Turn the records from the line with "Open the Account dropdown menu" up to and including the line with "click(x=1019, y=299)" into a numbered list, leaving out any blank lines.

────────────────────────────────────────

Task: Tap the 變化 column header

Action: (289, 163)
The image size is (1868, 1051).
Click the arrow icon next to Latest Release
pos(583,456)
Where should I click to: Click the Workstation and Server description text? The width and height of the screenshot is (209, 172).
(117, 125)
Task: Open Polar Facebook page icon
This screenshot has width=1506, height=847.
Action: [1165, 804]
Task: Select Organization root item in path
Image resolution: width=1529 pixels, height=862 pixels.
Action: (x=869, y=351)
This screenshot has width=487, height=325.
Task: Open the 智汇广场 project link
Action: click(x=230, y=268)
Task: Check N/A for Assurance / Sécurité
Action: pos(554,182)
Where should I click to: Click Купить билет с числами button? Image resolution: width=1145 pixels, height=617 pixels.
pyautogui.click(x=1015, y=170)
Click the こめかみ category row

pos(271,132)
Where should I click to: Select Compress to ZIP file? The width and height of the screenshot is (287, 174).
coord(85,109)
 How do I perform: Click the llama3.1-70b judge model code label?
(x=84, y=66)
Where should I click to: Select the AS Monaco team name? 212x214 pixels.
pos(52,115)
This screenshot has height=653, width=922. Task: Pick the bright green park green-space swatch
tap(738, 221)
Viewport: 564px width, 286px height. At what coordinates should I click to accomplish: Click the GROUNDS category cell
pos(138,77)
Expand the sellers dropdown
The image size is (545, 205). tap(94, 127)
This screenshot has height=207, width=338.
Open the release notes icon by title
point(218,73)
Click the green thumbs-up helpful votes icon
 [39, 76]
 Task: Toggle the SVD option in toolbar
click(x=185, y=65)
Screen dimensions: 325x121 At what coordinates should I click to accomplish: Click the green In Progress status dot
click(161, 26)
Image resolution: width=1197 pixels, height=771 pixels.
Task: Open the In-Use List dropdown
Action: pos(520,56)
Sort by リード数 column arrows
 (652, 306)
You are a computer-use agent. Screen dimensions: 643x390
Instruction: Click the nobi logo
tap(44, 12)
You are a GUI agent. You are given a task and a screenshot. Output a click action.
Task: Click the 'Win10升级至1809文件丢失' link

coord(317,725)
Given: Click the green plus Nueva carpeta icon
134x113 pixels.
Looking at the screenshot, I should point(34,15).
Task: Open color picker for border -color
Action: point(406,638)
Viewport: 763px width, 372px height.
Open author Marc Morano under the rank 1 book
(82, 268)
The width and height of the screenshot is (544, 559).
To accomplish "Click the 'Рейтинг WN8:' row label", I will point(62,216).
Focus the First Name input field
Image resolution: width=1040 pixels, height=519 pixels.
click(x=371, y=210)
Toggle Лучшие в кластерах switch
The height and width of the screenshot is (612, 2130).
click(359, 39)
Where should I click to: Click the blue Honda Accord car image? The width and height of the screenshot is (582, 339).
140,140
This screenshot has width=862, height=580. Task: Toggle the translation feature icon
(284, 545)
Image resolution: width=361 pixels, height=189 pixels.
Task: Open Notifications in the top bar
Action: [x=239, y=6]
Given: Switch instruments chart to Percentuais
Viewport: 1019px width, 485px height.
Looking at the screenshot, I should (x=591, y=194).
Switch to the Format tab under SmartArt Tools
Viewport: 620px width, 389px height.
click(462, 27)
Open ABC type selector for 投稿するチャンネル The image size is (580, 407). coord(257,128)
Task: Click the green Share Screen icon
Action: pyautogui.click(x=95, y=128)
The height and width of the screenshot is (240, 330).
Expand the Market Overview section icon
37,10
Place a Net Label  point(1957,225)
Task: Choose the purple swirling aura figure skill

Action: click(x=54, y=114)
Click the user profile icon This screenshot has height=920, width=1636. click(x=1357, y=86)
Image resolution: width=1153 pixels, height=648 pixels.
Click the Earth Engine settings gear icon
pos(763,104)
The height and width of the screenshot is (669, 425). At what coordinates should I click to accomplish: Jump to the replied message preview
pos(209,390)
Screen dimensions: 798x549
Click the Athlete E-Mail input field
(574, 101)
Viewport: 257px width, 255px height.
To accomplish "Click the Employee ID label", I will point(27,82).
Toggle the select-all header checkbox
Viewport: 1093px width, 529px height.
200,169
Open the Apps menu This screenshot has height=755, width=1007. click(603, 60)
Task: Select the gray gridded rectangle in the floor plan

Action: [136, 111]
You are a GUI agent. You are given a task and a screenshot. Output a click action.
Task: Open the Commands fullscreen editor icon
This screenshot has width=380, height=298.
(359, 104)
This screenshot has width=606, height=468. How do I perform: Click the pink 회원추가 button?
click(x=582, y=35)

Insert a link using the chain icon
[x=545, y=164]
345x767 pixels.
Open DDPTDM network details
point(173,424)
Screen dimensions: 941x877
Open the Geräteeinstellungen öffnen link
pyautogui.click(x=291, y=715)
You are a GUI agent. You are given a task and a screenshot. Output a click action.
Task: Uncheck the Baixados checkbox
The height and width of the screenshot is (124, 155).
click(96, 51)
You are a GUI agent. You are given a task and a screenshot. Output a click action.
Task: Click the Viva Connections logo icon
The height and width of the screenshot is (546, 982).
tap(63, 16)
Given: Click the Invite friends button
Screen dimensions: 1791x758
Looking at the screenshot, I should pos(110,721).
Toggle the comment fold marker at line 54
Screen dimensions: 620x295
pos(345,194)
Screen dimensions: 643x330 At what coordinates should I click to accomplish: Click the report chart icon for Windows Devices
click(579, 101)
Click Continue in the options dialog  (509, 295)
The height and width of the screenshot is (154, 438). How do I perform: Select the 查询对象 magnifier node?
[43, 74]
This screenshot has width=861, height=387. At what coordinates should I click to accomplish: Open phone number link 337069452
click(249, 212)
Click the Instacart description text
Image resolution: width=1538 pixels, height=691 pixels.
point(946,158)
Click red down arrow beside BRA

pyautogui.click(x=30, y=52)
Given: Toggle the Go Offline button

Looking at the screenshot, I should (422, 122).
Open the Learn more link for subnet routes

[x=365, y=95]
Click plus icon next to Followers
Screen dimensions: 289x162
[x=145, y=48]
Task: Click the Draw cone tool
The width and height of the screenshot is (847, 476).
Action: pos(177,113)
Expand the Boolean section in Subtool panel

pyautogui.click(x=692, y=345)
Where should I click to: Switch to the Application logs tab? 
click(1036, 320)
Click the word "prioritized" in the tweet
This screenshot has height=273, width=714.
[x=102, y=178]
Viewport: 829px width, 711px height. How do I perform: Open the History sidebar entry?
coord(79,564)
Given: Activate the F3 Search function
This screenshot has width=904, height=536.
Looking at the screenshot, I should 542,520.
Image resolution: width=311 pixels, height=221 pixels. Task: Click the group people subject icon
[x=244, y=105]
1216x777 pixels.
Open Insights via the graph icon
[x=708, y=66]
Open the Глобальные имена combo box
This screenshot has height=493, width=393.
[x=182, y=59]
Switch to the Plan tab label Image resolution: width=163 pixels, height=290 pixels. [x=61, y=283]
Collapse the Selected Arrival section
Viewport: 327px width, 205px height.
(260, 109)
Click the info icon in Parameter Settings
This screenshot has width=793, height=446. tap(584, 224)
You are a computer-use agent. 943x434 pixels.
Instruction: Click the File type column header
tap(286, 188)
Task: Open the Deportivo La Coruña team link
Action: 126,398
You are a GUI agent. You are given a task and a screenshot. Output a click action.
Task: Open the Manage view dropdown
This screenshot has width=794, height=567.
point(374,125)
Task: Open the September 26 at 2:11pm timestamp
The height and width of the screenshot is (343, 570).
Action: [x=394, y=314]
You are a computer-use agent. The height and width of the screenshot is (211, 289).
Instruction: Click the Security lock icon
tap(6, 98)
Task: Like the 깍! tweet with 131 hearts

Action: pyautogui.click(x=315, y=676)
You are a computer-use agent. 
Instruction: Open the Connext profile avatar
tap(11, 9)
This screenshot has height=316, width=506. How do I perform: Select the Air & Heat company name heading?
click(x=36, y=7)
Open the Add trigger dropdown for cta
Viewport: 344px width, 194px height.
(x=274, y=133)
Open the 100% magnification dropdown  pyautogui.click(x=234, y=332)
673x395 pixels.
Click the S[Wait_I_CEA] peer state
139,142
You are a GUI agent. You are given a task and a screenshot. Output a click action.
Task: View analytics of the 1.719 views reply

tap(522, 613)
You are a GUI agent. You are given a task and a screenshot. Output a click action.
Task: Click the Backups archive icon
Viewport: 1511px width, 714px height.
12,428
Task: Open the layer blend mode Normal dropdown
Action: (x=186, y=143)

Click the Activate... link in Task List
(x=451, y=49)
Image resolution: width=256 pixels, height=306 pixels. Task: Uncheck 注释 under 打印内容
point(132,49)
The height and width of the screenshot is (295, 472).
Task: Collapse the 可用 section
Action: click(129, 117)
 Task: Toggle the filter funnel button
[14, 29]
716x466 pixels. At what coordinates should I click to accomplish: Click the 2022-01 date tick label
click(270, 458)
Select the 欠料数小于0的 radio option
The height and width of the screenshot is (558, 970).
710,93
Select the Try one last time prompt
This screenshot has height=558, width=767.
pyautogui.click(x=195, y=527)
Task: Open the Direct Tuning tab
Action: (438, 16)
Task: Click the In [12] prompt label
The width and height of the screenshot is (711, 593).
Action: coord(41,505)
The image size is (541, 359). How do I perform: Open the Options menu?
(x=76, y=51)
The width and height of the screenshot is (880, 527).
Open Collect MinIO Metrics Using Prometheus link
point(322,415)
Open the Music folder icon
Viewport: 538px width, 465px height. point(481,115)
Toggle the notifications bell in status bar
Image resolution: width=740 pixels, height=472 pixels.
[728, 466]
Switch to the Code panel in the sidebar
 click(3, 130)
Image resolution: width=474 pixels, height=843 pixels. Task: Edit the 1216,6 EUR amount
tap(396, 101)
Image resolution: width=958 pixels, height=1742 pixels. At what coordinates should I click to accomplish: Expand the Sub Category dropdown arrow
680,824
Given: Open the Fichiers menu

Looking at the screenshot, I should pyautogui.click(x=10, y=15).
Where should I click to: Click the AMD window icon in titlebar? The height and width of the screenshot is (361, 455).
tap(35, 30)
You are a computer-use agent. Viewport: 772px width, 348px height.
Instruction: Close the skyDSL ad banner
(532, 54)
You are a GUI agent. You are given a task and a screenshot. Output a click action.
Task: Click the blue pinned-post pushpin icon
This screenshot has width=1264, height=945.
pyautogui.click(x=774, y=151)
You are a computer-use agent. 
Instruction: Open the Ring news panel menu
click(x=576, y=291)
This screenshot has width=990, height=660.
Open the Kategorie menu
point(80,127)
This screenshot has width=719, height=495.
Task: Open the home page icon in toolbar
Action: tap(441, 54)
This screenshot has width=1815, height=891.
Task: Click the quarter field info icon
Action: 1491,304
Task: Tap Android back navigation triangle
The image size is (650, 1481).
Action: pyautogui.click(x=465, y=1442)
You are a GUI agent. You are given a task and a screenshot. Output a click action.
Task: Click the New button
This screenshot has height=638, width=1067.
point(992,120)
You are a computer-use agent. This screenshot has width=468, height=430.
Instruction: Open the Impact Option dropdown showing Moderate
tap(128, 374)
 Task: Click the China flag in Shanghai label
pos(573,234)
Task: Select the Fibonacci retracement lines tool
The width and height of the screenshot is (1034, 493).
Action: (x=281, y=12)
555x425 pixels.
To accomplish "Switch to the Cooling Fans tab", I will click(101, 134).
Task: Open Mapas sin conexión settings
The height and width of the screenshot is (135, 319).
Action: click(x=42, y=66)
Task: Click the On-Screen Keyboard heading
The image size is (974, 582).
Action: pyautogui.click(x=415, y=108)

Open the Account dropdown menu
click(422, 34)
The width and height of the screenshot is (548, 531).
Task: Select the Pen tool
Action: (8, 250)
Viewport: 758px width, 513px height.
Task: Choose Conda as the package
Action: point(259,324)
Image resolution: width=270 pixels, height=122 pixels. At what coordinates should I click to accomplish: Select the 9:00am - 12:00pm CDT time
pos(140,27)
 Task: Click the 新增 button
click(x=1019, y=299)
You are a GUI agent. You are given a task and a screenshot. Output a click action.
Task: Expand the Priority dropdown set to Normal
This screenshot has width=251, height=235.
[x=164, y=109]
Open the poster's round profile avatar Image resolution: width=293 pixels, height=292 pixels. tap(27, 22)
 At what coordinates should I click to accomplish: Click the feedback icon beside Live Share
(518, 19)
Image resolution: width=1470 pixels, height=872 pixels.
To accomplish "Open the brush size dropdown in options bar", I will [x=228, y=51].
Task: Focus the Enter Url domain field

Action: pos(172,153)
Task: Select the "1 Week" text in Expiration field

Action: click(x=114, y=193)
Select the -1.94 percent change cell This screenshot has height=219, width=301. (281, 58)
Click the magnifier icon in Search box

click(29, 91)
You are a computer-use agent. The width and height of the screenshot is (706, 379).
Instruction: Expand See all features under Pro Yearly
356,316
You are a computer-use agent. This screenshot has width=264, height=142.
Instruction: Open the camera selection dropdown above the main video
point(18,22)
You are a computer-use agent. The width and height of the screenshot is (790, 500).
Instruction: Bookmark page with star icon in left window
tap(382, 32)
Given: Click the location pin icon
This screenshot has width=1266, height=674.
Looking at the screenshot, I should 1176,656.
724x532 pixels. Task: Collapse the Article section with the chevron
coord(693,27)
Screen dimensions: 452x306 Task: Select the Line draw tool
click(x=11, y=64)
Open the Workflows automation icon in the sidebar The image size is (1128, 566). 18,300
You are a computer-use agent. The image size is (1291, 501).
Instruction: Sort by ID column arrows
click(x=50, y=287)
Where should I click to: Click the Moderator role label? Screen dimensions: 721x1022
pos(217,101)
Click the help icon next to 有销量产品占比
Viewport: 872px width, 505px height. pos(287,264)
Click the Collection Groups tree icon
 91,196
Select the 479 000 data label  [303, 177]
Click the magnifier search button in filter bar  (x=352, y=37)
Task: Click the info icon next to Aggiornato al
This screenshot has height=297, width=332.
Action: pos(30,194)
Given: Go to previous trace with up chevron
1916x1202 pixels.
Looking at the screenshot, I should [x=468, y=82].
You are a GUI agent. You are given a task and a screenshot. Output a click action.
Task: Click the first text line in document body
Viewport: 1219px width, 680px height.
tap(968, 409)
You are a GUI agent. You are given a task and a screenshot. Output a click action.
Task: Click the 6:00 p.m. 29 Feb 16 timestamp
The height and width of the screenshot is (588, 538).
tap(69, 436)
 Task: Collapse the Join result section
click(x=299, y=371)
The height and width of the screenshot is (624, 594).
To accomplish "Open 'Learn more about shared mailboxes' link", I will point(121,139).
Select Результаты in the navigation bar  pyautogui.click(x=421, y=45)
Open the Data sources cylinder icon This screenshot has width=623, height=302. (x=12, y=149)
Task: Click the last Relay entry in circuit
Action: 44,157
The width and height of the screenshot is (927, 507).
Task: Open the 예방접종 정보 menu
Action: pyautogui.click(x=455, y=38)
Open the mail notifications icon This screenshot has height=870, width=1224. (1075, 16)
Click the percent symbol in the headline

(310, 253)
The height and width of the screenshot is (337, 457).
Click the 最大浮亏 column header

────────────────────────────────────────

• **RESPONSE TO THE EXERCISE**
1. Open the Account dropdown menu
2. click(422, 34)
3. The width and height of the screenshot is (548, 531).
4. Task: Select the Pen tool
5. Action: (8, 250)
6. Viewport: 758px width, 513px height.
7. Task: Choose Conda as the package
8. Action: point(259,324)
9. Image resolution: width=270 pixels, height=122 pixels. At what coordinates should I click to accomplish: Select the 9:00am - 12:00pm CDT time
10. pos(140,27)
11.  Task: Click the 新增 button
12. click(x=1019, y=299)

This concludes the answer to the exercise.